Taziyede törenin hukuki olmayan yaptırım gücünü baskın bir biçimde görürüz. Oyunun sonunda annesini öldürmek zorunda kalan Heja‟nın yaşadığı iç çatışmada açıkça görülür.İfa Sahne‟sinde annesiyle arasında geçen repliklerde törenin ne kadar baskın olduğunu ve törenin o topraklarda yaşayan insanların kaderlerini nasıl kendi yaptırımlarına göre değiştirip şekillendirdiği belirgin bir biçimde ifade eder:

Fasla Kadın – İnsan demek töre demektir. Heja. Sade bu bozkır değil, aha şu bozkıra yaban duran makinaların geldiği gâvur elleri bile kendince bir töreye sahaptır. Töre demekse ölmektir, öldürmektir. Ha ususl usul, ha bir göz kırpımında…

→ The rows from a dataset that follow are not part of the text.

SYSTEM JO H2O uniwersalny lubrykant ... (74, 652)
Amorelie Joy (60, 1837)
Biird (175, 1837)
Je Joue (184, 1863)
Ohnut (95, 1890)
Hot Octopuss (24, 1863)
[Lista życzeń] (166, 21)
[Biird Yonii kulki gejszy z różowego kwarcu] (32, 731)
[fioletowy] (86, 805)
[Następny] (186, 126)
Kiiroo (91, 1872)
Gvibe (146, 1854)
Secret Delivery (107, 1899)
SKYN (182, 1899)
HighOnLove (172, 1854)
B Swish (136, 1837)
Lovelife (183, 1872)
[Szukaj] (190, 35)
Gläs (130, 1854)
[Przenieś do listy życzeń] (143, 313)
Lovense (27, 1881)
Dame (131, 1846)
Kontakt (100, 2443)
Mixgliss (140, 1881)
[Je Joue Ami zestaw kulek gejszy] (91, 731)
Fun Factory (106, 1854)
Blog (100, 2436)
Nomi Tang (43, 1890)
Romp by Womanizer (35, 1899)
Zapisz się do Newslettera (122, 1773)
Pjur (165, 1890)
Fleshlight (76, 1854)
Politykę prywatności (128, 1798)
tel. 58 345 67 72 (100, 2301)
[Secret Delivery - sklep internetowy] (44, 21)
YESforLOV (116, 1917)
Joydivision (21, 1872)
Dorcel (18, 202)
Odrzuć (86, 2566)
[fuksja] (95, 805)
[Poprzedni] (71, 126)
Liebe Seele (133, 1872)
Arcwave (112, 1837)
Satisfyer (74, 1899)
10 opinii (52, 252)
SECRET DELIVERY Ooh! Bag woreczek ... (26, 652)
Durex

Sana düşen beni vurmaktır oğul.

Heja Ağa- Ağalığım cülusu böyle mi kutlanacaktı aney? Böyle mi oturacaktım ağalık minderine?

Fasla Kadın – Ne diyeyim oğul, belki bir gün kader de yorulur. [10]

Murathan Mungan Mezopotamya topraklarında ki gelenekler ve değer yargılarını o topraklar üzerinde yaşayan insanların karakterleri üzerinden vermiştir. Taziye oyununda görüyoruz ki Mungan‟ın şahit olduğu Güneydoğu sorunu olan töre olgusu, töre –birey çatışmasıyla verilmiştir. Oyun da aşk teması işlenmiş olsa da aşk bu topraklarda yaşamamıştır sadece varlığı destanlaştırılmıştır. Çünkü insanı var eden kendi değerleri değil törenin dayattığı değerlerdir. Sevmeyi hayal edenler aslında sonunu bildikleri ölümü beklemiştir. İnsan, kendi yaptıklarıyla ancak değişimi sağlayabilir hayatında. Murathan Mungan‟ın incelenen oyununda bu değişime karşı bir istek söz konusudur. Ancak insan korkularının da esiri olarak kendi içinde kendini hapsedebilme yeteneğine sahiptir. Bir adım atsa ötesinin ışık olduğunu görür ama o adımı atmadan karanlığın içinde sonunu beklemeyi yeğler.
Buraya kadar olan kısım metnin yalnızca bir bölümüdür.